中国の習近平国家主席とロシアのプーチン大統領が31日、中央アジア・キルギスの首都ビシケクで会談した。タス通信によると、プーチン氏は両国の協力があらゆる分野で順調に発展していると強調した。中ロ首脳会談はプーチン氏が北京を訪問した5月以来で、今回は両国主導の上海協力機構(SCO)首脳会議開幕に合わせて実施。中ロの結束を誇示した形だ。
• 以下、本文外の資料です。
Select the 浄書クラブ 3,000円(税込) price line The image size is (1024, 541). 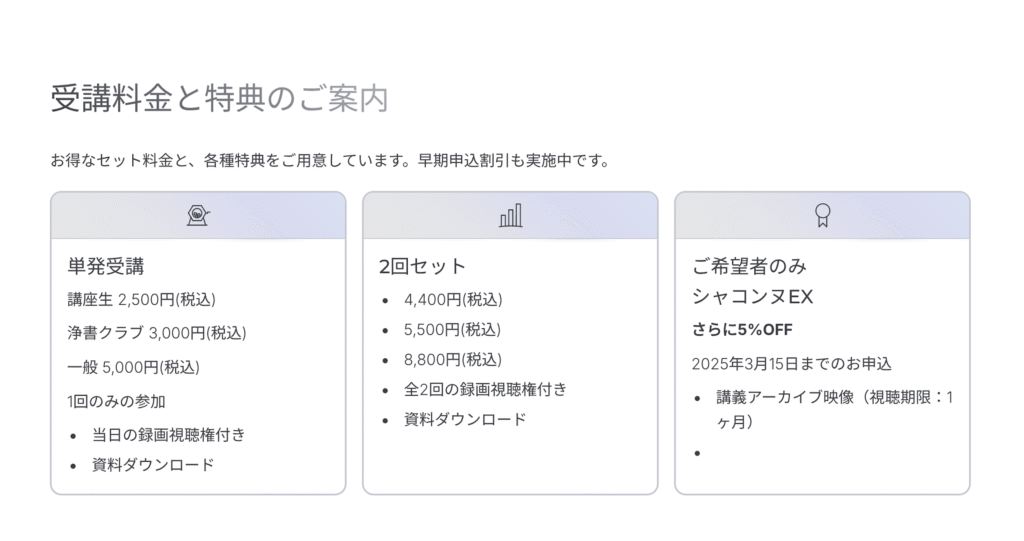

 習氏とプーチン氏は「ニーハオ」と中国語であいさつ。習氏は会談で、SCOに関し「地域の安定維持と発展の促進という重要な使命を担っている」と指摘し、影響力の向上に意欲を示した。中国国営新華社通信によると、習氏は「ロシアを含む各方面と共に平等で秩序ある世界の多極化を推進する用意がある」と述べた。
 プーチン氏は、ロシアが昨年12月に導入した中国人向けの短期滞在ビザ(査証)の免除を受け、今年上半期に観光客が43%増加したと指摘。免除を恒久化する用意を表明した。また、26日にネパールと中国の国境地帯で発生し、死者・行方不明者が計5700人以上となった土石流災害について習氏に哀悼の意を表した。
 ロシアのペスコフ大統領報道官は、会談の主な議題は中ロの貿易・経済協力だったと明らかにした。国際情勢は主要なテーマではなかったとし、ロシアのウクライナ侵攻は「実質的に議論しなかった」と説明した。